Rolf fit un geste vague.

— C’est le lieu que nous étions venus explorer. Cela nous a coûté deux précieux pénétromètres.

— Et on dirait que ça va nous coûter bien plus cher. Vous n’avez pas d’idées ?

— Vous parlez comme un flic, dit Van der Berg avec un sourire, sans parler sérieusement du tout.

— C’est drôle, c’est la seconde fois en une heure qu’on me dit ça.

Instantanément, il y eut un changement subtil dans l’ambiance de la cabine… un peu comme si l’équipement de survie s’était remis de lui-même à fonctionner.

— Oh, mais je plaisantais ! En seriez-vous un ?

— Si je l’étais, je ne vous le dirais pas, n’est-ce pas ?

Ce n’était pas une réponse, pensa Van der Berg ; et puis, à la réflexion, il se dit que si, après tout.

Il examina le jeune officier et remarqua, une fois de plus, sa ressemblance frappante avec son célèbre grand-père. Quelqu’un, il ne savait plus qui, lui avait dit que Chris Floyd, auparavant sur un autre vaisseau Tsung, venait à peine d’être inscrit sur les rôles de Galaxy pour cette mission, en ajoutant ironiquement qu’il était utile d’avoir des relations, dans n’importe quelle profession. Mais personne n’avait rien à redire à la compétence de Floyd ; c’était un excellent officier de l’espace.
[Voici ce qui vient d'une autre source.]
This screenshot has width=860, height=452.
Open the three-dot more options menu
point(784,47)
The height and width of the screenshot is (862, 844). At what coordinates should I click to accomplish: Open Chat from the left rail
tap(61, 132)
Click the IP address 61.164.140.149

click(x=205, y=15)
Ses talents le qualifieraient peut-être pour d’autres emplois à mi-temps. Rolf pensa à Rose McMahon, qui elle aussi, au fait, avait été recrutée sur Galaxy juste avant cette mission.

Van der Berg se sentait entraîné dans un vaste réseau d’intrigues interplanétaires ; accoutumé, de par sa profession scientifique, à obtenir des réponses directes aux questions qu’il posait à la Nature, il n’appréciait pas du tout cette situation.
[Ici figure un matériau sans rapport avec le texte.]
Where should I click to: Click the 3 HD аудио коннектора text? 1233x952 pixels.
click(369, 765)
Mais il ne pouvait guère se poser en victime innocente. Il avait dissimulé la vérité, ou du moins ce qu’il pensait être la vérité. Et maintenant, les conséquences de cette dissimulation se multipliaient comme les neutrons dans une réaction en chaîne, avec des résultats peut-être catastrophiques.

Dans quel camp était Chris Floyd ? Combien de camps y avait-il ? Le Bund y était certainement mêlé, c’était lui qui avait dû éventer le secret. Mais il y avait des groupes marginaux dans le Bund lui-même, et des groupuscules qui leur étaient opposés ; c’était comme une galerie des glaces.

D’une chose au moins il était raisonnablement certain. Chris Floyd, ne serait-ce qu’à cause de sa famille, était digne de confiance. Je suis prêt à parier, pensa Van der Berg, qu’il a été affecté à Astropol pour la durée de la mission… Courte ou longue, allez savoir maintenant…

— Je ne demande qu’à vous aider, Chris, dit-il posément. Comme vous vous en doutez, j’ai des hypothèses. Mais elles risquent d’être complètement folles… Dans moins d’une demi-heure, nous connaîtrons la vérité. Jusque-là, je préfère ne rien dire.

Et ce n’est pas simplement, pensa-t-il, de l’obstination atavique boer. S’il s’était trompé, il préférait que son entourage ignore quel était l’imbécile responsable de leur funeste destin.

 

29. La descente

 

Le lieutenant Chang se débattait avec un nouveau problème depuis que Galaxy avait réussi – ce qui l’avait surpris autant que soulagé – son passage sur son orbite de transfert. Pendant les deux prochaines heures, le vaisseau serait entre les mains de Dieu, ou tout au moins de Sir Isaac Newton ; il n’y avait rien d’autre à faire que d’attendre la manœuvre finale de décélération et de descente.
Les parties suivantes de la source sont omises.